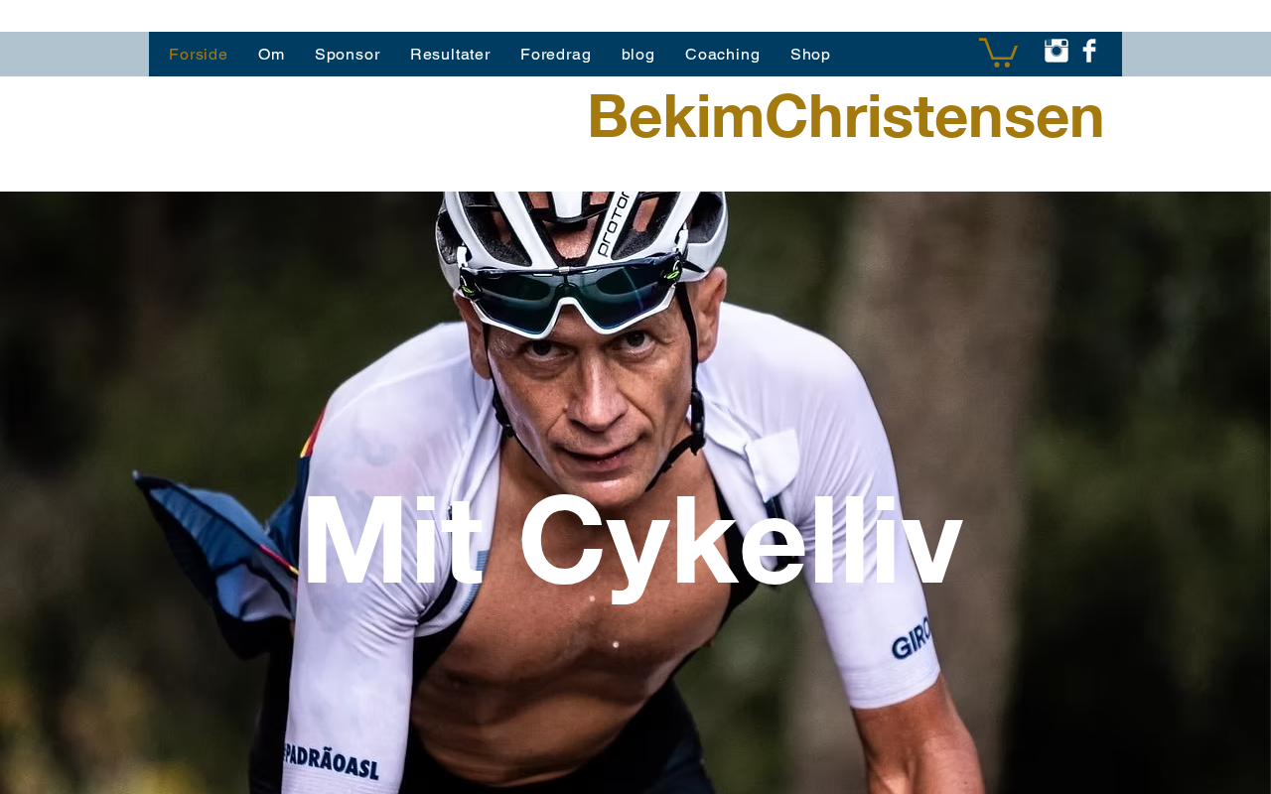Select Sponsor in the navigation bar
Viewport: 1271px width, 794px height.
(348, 55)
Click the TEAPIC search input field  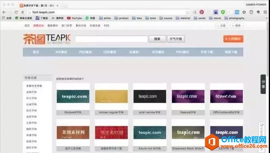click(x=111, y=39)
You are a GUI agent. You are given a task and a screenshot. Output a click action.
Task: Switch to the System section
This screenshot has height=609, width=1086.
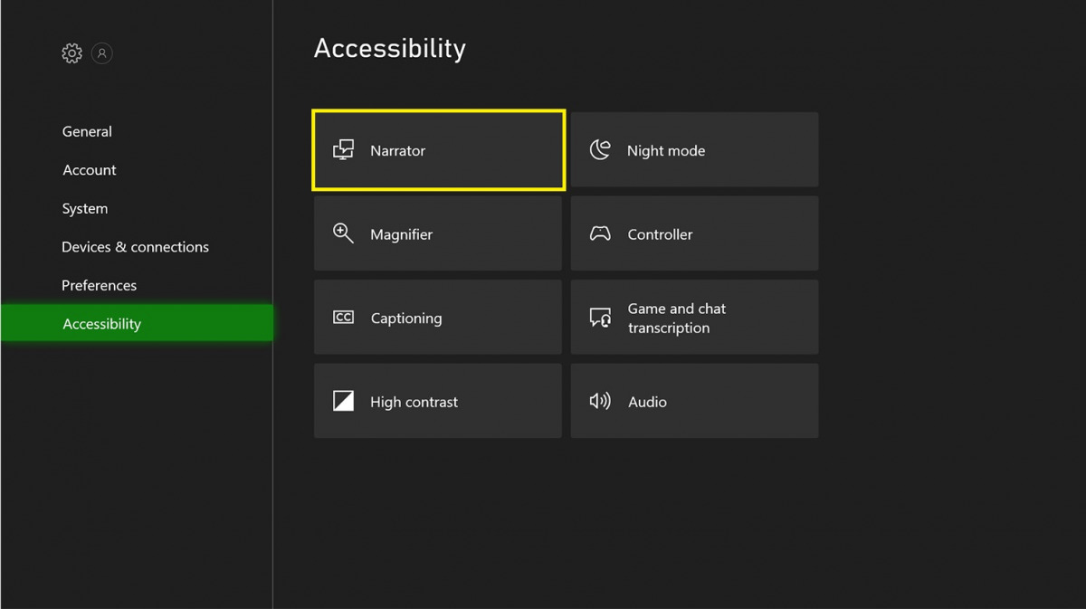pyautogui.click(x=84, y=208)
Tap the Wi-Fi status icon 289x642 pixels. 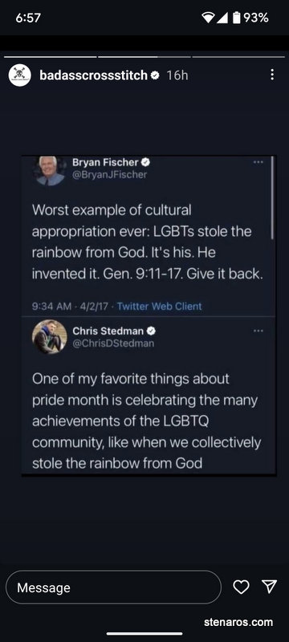point(209,18)
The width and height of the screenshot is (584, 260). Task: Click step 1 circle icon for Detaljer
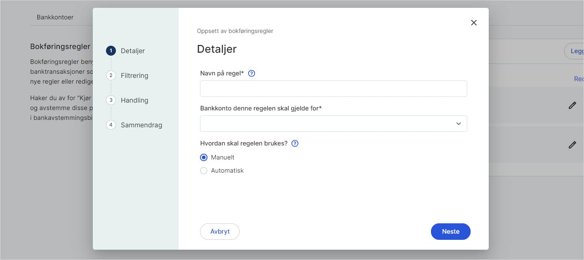(x=111, y=51)
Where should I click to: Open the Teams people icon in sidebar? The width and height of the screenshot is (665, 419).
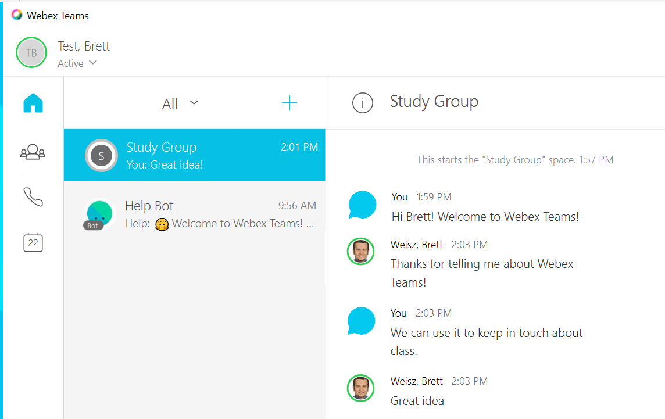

### Exercise brief:
Each line from the one bearing "The width and height of the screenshot is (584, 260)." through the final line of the records is to be copied exactly, and no pictures are to be included.

### Worked solution:
The width and height of the screenshot is (584, 260). Task: Click step 1 circle icon for Detaljer
(x=111, y=51)
Where should I click to: Open the Teams people icon in sidebar? The width and height of the screenshot is (665, 419).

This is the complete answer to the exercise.